Eternal Blessings of Spring

March 20, 2005

The Boston Herald

Two snowstorms ago, when the trees were sealed in ice and car doors were frozen shut and car windows glazed, when everything looked as dead as Jack Nicholson at the end of  “The Shining,'' a friend said,  “If these trees bloom after all this, I am never again going to question the existence of God.’’

The trees haven't bloomed yet but crocuses and daffodils are pushing their way through the soil at my daughter's house, just inches away from a snowbank. And there are small patches of green on everyone's lawns. And mud on shoes. And last week, on a drive home from New York, there was a sudden haze of spring green on the tops of some trees.
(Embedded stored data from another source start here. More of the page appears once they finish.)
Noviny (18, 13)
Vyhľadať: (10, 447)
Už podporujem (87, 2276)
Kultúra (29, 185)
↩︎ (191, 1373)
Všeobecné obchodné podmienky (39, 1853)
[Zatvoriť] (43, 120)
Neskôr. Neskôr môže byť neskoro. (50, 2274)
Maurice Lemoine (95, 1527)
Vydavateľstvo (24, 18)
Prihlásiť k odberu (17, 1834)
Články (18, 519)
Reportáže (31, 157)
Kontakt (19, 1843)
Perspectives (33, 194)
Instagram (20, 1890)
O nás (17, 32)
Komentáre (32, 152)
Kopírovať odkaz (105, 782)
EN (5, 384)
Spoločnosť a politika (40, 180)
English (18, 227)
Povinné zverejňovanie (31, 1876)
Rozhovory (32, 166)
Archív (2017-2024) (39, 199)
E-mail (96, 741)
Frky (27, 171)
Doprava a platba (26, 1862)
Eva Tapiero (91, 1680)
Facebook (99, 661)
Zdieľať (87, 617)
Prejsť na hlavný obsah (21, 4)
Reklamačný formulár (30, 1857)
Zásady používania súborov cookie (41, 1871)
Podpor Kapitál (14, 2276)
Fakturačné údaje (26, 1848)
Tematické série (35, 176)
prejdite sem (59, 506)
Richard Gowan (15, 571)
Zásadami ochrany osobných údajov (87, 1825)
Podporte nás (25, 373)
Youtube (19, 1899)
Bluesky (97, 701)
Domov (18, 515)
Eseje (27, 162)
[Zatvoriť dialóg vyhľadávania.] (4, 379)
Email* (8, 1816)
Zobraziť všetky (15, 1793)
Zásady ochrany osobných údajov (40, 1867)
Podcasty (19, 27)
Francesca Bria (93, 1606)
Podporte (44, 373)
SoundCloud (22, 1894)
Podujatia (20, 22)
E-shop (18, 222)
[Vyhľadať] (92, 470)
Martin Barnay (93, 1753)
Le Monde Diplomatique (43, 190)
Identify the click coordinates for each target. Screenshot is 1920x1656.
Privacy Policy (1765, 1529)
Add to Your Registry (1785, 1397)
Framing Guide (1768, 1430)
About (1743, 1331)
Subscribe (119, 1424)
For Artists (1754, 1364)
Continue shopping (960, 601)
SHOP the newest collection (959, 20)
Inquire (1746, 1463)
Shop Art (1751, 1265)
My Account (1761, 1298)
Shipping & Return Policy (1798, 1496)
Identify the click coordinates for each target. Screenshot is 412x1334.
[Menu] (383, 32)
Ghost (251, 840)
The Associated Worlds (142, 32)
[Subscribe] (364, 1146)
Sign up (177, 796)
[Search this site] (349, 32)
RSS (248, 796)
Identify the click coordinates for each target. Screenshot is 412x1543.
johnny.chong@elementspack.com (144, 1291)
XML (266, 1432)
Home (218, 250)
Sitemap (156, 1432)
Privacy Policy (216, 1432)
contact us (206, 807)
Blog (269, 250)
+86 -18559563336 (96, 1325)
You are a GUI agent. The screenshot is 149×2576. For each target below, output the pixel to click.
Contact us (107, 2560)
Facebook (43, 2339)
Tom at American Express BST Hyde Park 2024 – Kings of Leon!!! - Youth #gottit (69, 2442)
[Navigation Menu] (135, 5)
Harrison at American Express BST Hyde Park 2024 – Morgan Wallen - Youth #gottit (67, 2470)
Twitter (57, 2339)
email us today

Winter hadn't killed them. They'd appeared dead but they weren't. Neither are the trees my friend lost faith in. She believes in God most of the time, but has doubts about a divine being, as many of us do when the going gets rough. Why do people suffer? Why do they die? What if this is all there is? What if winter never ends?

She knows for now, anyway, on this day, at this moment, that winter does pass and that life is strong and resilient and maybe even eternal.

She is constantly looking for signs: Show me that life goes on.

The Earth spins on its axis and is tilted at 23 degrees. If it were tilted any more or any less, the Earth would burn up or be buried under of tons of ice. The moon is 240,000 miles away. If it were closer, tides would flood the earth.

Signs are everywhere.

“When I look at the sky, which you have made, at the moon and the stars, which you have set in their places. What are human beings, that you think of them; mere mortals that you care for them?'' - Psalms 8:4-5

This winter, a tsunami killed hundreds of thousands of people. In Iraq, soldiers and civilians alike are still being killed. Loss and death are everywhere, down the street, next door, at the door.

Today, this first day of spring, is no small miracle. It's God tapping us on the shoulder, reminding us that life and death are part of a circle, like day and night, like youth and old age, like summer and winter and spring and fall.

You wish it could be a straight trajectory from here. You wish that every day from now could be just a little longer and a little warmer, too.

But spring will cross back into winter many times before it meanders toward summer. This is life.

“I found Him in the shining of the stars. I marked Him in the flowering of His fields,'' Alfred Lord Tennyson wrote more than 150 years ago.

I hope my friend finds faith today in the slant of the sun, in the scent of the air, in the newly soft ground and in the trees still bare, but destined to bloom.